## What the exercise asks
A faithful copy is required. Print each line of the data exactly and omit the pictures.

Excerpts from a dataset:

----

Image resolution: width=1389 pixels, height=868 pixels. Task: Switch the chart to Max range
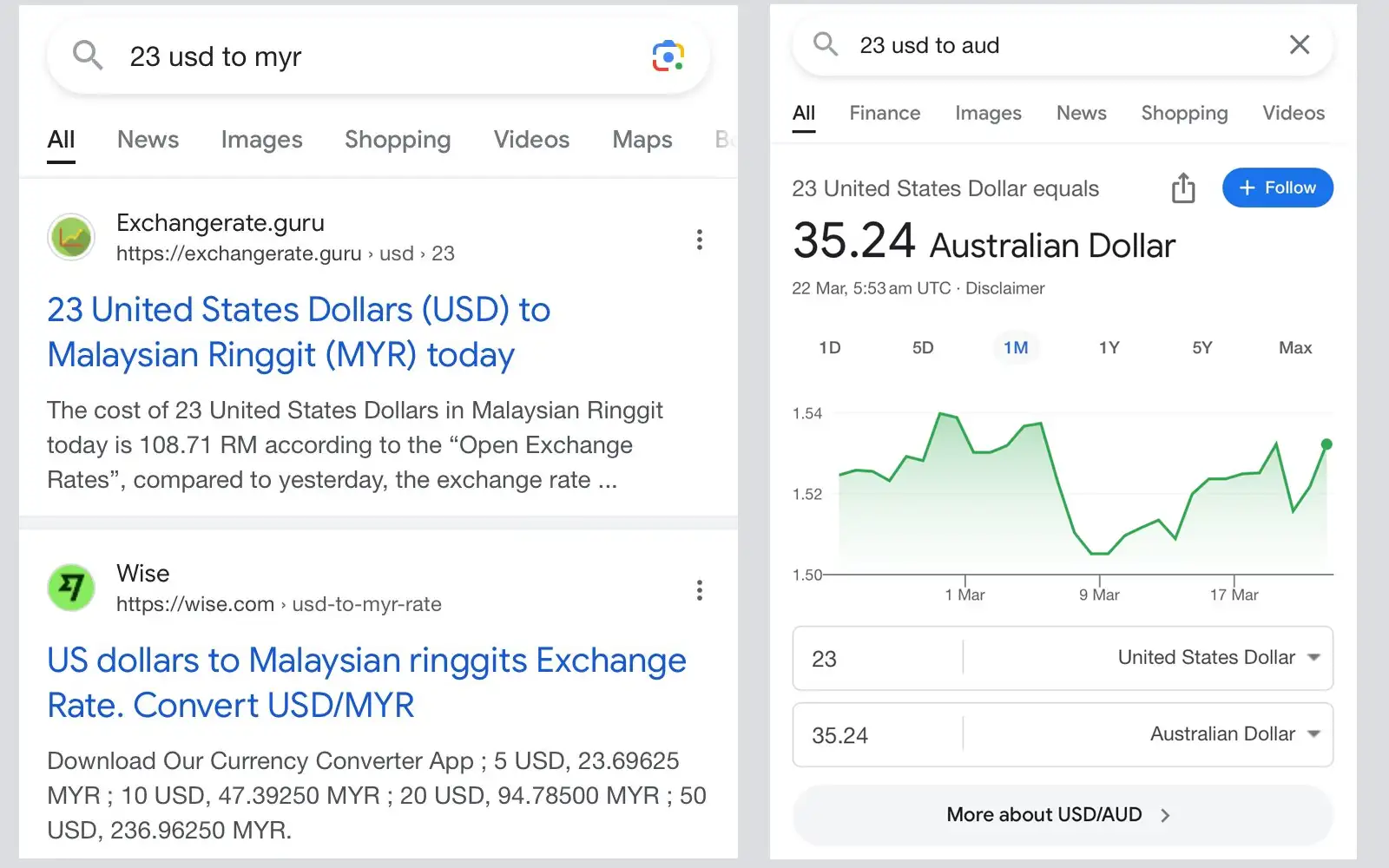1294,348
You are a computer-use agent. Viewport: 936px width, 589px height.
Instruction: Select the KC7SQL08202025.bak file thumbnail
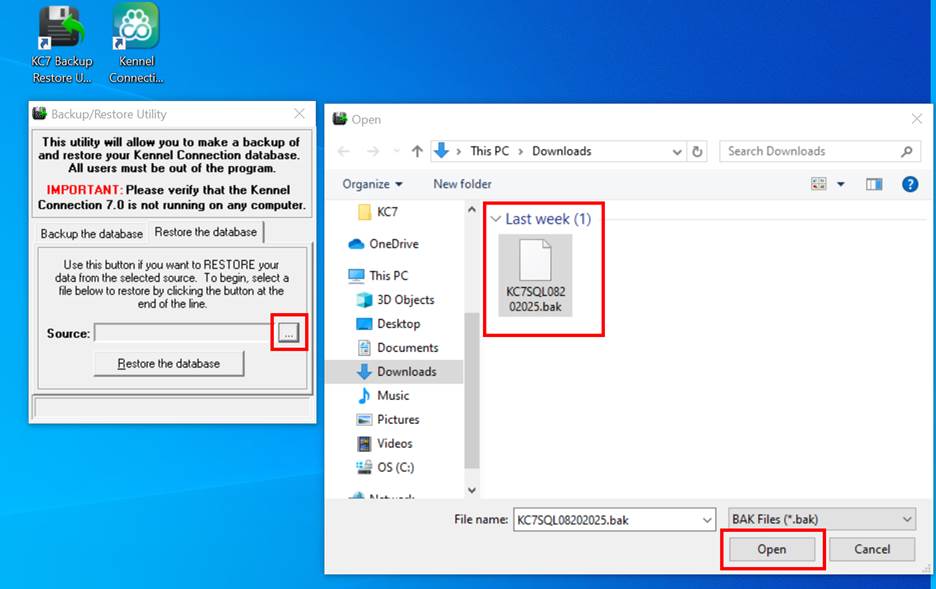click(x=535, y=274)
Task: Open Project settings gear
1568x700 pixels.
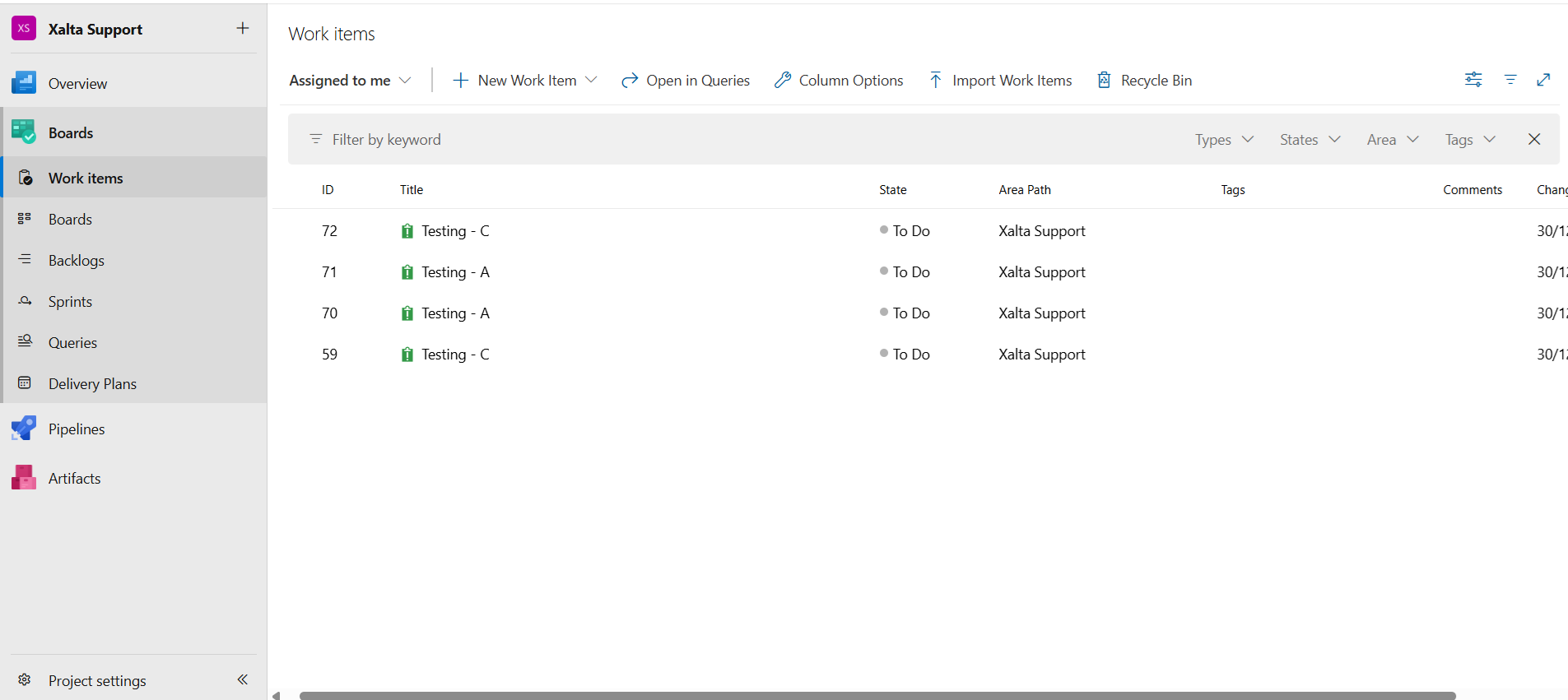Action: (x=25, y=680)
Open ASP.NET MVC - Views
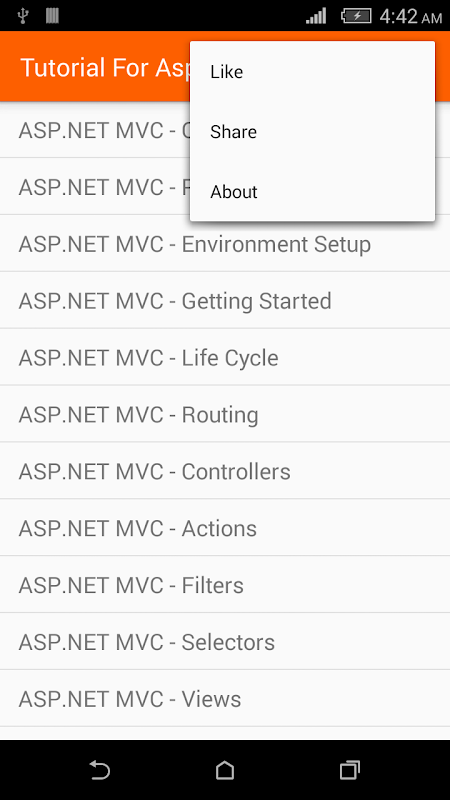 click(x=225, y=698)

----

## Response box
Image resolution: width=1389 pixels, height=868 pixels. Task: Switch the chart to Max range
1294,348
You are a computer-use agent. Viewport: 936px width, 589px height.
Instruction: Select the KC7SQL08202025.bak file thumbnail
click(x=535, y=274)
Task: Open Project settings gear
1568x700 pixels.
Action: (x=25, y=680)
Open ASP.NET MVC - Views
 click(x=225, y=698)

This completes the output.